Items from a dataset
◆ ◆ ◆ ◆ ◆

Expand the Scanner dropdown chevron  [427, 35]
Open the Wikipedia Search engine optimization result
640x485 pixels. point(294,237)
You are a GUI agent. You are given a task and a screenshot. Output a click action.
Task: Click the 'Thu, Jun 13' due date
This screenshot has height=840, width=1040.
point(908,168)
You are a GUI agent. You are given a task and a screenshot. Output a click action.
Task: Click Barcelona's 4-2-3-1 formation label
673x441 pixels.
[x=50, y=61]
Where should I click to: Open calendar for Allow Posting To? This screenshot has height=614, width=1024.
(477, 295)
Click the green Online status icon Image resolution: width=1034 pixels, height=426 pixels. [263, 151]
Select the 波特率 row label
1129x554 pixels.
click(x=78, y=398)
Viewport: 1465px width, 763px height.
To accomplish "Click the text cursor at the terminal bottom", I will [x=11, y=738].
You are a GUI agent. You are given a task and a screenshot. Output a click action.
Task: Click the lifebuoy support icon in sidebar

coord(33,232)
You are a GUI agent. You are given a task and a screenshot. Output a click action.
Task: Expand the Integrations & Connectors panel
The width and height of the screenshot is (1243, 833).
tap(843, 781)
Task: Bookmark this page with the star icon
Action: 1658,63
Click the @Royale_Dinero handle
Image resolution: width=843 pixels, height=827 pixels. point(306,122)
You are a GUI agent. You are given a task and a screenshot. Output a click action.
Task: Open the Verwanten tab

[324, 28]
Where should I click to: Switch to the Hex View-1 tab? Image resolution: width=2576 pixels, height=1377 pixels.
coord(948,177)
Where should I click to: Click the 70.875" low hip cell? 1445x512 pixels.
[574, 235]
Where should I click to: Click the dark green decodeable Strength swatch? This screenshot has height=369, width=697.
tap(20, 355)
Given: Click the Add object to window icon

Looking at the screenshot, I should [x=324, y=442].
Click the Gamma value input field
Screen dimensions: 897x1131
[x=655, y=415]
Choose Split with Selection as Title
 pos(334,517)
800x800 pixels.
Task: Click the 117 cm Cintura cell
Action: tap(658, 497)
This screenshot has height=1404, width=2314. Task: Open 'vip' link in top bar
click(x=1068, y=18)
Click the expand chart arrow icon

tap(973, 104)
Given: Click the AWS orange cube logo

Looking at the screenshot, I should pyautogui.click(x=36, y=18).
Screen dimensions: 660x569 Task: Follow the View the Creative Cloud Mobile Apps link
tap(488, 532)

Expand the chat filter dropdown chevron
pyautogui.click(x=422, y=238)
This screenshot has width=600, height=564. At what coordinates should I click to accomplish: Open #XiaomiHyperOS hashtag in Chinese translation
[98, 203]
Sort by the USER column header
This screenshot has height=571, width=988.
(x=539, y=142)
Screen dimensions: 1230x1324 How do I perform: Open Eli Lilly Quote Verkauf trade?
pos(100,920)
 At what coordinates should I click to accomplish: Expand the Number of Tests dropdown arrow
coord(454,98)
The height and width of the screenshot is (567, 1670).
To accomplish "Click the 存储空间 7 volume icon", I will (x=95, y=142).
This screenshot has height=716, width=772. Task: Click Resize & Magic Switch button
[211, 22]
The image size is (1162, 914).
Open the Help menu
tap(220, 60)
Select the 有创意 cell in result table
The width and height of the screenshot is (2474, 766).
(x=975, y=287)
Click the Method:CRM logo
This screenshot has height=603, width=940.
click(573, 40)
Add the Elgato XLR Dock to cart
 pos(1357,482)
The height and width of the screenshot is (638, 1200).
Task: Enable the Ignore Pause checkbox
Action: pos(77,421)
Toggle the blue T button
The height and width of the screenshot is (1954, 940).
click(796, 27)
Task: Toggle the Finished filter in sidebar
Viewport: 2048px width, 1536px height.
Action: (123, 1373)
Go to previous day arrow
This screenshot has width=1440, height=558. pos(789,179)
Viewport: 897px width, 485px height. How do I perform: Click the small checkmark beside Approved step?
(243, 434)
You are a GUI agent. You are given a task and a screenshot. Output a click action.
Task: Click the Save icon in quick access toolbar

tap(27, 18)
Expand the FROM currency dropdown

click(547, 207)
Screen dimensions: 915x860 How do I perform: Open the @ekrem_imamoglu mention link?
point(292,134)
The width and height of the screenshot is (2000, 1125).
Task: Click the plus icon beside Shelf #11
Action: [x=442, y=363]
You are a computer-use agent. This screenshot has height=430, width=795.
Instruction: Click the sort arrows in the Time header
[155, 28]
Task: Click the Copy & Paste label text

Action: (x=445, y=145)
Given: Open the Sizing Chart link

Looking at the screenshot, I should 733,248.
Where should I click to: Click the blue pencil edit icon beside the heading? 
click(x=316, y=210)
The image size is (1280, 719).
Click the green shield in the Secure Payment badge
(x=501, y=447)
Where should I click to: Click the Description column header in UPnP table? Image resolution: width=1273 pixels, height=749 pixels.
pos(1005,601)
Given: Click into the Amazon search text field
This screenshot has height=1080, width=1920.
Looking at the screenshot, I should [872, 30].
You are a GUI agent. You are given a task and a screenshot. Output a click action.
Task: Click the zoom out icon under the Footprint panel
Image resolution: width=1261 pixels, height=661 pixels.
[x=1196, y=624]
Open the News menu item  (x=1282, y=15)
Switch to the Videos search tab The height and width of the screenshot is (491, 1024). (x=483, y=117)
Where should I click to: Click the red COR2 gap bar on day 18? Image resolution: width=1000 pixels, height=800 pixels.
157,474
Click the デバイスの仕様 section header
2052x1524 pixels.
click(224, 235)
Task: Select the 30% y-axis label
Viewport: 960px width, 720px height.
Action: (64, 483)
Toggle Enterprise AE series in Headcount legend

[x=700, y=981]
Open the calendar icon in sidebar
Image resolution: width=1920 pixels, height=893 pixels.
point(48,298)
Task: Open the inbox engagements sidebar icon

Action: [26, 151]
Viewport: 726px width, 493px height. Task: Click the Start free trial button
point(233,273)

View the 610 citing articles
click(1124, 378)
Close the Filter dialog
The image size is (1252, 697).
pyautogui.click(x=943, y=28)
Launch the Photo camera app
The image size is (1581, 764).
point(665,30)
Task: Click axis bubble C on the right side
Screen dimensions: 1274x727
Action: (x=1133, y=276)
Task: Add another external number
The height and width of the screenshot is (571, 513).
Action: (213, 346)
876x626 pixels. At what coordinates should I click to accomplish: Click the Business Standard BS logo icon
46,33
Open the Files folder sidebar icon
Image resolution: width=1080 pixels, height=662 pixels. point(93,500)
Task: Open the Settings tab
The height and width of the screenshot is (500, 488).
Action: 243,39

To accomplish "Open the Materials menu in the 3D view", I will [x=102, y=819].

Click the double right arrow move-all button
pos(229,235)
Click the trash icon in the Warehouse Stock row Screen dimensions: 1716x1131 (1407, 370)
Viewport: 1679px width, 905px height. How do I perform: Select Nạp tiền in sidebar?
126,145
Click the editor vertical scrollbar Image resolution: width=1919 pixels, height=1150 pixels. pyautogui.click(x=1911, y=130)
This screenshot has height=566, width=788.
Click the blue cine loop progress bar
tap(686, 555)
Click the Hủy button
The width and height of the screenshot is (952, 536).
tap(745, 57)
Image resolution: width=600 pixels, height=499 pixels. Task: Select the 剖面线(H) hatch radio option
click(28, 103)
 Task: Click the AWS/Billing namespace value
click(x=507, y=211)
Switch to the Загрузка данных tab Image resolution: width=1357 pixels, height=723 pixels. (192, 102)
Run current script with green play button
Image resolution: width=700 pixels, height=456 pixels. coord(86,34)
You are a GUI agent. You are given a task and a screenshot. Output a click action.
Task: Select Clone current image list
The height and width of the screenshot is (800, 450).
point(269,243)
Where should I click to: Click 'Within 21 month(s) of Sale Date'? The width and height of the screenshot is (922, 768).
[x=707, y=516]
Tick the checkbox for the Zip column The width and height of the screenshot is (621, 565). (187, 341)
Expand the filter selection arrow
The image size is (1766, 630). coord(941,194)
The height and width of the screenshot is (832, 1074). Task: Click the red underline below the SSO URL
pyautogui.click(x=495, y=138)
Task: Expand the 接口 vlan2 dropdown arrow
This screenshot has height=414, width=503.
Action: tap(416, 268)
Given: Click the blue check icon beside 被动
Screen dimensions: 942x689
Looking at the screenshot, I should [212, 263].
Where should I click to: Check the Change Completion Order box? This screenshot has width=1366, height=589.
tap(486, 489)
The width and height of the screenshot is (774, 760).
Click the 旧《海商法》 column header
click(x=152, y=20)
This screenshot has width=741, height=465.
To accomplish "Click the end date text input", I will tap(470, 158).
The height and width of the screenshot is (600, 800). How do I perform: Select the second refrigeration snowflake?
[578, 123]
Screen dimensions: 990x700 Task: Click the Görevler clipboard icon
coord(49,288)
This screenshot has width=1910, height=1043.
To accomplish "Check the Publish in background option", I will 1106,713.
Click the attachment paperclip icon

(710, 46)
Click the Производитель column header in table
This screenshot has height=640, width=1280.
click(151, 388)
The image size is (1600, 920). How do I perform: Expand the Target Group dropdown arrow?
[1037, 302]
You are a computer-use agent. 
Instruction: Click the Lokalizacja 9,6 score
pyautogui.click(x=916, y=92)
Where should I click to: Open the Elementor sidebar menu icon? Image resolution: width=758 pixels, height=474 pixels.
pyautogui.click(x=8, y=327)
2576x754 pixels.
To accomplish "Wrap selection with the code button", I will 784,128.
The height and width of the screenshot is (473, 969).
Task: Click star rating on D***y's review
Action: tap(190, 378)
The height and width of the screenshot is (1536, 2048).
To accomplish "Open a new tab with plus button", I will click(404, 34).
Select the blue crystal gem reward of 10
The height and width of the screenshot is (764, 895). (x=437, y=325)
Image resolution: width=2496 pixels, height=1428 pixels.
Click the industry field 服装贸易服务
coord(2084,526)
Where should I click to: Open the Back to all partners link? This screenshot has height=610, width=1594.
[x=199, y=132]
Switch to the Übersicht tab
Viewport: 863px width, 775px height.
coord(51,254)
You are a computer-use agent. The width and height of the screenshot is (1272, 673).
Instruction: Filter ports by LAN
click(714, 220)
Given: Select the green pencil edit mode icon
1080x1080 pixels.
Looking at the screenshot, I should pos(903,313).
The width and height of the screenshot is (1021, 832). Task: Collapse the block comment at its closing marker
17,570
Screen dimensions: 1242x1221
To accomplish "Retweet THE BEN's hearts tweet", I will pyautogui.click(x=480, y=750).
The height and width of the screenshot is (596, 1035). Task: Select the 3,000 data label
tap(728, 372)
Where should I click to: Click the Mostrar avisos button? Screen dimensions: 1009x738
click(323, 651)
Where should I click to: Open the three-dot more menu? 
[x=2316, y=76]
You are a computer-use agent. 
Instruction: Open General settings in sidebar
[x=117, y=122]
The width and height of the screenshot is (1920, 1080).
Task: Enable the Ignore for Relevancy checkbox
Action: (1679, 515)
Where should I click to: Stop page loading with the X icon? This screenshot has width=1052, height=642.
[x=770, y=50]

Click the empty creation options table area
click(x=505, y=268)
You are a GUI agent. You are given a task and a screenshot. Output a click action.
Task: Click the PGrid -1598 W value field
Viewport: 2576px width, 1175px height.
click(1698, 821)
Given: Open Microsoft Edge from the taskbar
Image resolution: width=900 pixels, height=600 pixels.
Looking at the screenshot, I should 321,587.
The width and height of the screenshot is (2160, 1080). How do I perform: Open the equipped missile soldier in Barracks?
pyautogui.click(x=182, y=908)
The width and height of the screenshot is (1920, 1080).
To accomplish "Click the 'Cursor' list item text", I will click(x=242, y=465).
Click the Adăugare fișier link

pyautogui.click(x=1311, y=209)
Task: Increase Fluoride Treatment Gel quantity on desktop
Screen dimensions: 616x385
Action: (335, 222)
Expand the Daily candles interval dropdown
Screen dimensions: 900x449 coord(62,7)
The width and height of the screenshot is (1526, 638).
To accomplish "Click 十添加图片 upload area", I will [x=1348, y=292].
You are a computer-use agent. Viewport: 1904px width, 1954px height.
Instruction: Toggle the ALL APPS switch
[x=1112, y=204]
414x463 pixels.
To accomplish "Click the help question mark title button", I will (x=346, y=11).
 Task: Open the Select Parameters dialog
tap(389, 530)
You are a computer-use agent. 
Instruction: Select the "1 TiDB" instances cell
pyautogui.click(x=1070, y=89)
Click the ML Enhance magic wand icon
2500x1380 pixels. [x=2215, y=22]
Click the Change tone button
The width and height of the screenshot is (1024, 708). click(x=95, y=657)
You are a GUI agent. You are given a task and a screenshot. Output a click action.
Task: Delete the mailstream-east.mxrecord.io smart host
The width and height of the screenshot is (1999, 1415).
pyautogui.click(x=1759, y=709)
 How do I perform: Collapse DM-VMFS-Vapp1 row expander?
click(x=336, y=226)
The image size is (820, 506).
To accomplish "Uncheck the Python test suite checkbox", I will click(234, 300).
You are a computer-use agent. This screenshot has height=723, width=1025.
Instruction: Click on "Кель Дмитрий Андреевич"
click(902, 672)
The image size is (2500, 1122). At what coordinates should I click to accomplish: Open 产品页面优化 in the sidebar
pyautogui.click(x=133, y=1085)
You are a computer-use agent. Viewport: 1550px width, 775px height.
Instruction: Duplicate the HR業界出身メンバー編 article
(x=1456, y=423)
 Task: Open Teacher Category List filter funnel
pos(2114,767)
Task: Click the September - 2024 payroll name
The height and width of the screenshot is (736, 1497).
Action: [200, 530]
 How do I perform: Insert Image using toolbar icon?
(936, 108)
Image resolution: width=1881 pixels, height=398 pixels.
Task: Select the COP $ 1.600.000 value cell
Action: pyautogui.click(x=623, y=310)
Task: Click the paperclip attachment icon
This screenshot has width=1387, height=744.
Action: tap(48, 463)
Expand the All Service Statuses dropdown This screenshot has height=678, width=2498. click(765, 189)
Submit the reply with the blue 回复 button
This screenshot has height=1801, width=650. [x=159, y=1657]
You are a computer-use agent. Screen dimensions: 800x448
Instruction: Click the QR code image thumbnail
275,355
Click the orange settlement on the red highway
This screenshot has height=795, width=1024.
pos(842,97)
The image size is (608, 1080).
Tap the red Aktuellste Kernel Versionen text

◆ ◆ ◆ ◆ ◆

PROBLEM:
Pick out each line in the entries above that contains the word "paperclip", and copy every such line.

EXERCISE RESPONSE:
Click the attachment paperclip icon
Task: Click the paperclip attachment icon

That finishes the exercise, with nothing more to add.